NEWSTECHNOLOGY

Escaping Dystopia with VR

Let nobody say the leaders of the US tech industries are resoundingly compassionate or empathetic people. Oculus CTO John Carmack has outlined the conundrum in the past. “People react negatively to any talk of economics, but it is resource allocation. You have to make decisions about where things go. Economically, you can deliver a lot more value to a lot of people in the virtual sense.”

Abandon Hope, All Ye 99%

Actually, people react negatively when virtual resources are seen as more valuable to living, breathing biological humans than food, shelter, income, health or security. As much as any single calendar year can be, 2020 was a wakeup call to a global population, a clear signal that our grip on social order and relative human success is tenuous, at best.

London before and after the COVID lockdown
Image: London before (L) and after (R) the onset of COVID lockdown.

The creation and maintaining of human happiness is essentially the removal of suffering from the human experience. While VR can offer remarkable relief for numerous conditions of suffering – social isolation, lack of mobility, even a dull romantic life – all its solutions are, simply put, virtual. Unlike Richard Branson’s (very much real) private island, VR users are still connected to the real world, its laws, and its restrictions. Yes, Branson still has to deal with gravity and aging, but most everything else is encountered on his terms. That’s a luxury very few can afford and VR cannot deliver.

Antonio Gaudi's Basilica la Sagrada Família in Barcelona, Spain
Image: Antonio Gaudi’s Basilica la Sagrada Família in Barcelona, Spain.

Virtual tours of museums, gardens, parks, and monuments may have seen an increase in audience during the COVID crisis but can such an experience be considered equivalent to, say, taking in each flicker of paint thrown across Blue Poles by Jackson Pollock or standing amidst the spires of Gaudi’s Sagrada Família in Barcelona.

Our Own Devices

Reports show sales of VR devices and software increasing since the onset of the COVID-19 pandemic, suggesting a promising degree of integration into the now-commonplace work-from-home setups or a newfound interest in VR gaming. These developments and trends stem from the isolated, solitary nature of pandemic life but could be lighting a path to a more tech-dependent future, one in which all aspects of daily life will include a virtual component.

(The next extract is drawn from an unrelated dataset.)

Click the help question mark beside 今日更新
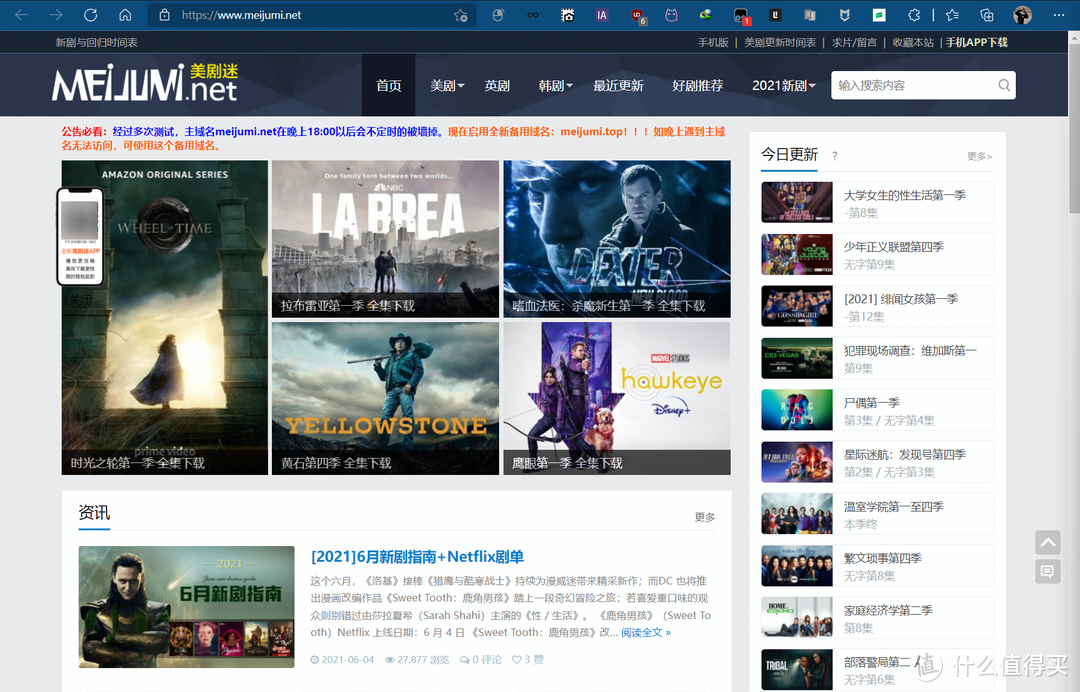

Increased mainstream traction for usually niche gaming properties and communities may have opened the door for a wide-ranging demographic prone to VR adoption, or it could simply be a new (mobile) console war taking shape. Using games and VR to reach a wide and diverse audience that includes those not usually included in mainstream demographics is still a process needing work. Adapting game controllers and devices for use by gamers with disabilities or chronic diseases has largely been left up to individuals, charities, and third-party startups. If VR and its associated tech are to see widespread adoption, such accessibility modifications and improvements must come (largely, if not totally) from the top. A commitment to making VR and AR available and useful to all who could potentially benefit from its use is essential.

A Slippery Slope

Mark Zuckerberg from Facebook
Image: Mark Zuckerberg, Facebook (Liu Jie/ Xinhua)

Facebook’s move to monitor all activity on its Oculus devices, and to pair said activity to a user’s personal Facebook account is already causing the social media giant major problems in Europe. Arguably Facebook and Oculus’s most daring move yet, this degree of pseudo-monopolization definitely leans toward a future of decreased consumer rights and increased corporate intrusion into our formerly private lives. It’s hard not to assume that the final nail in the coffin of traditional 2D media won’t simply be an uber-popular VR device release akin to the iPod; it will be the one uber-popular VR device that protects, as well as provides, for its users. All of its users.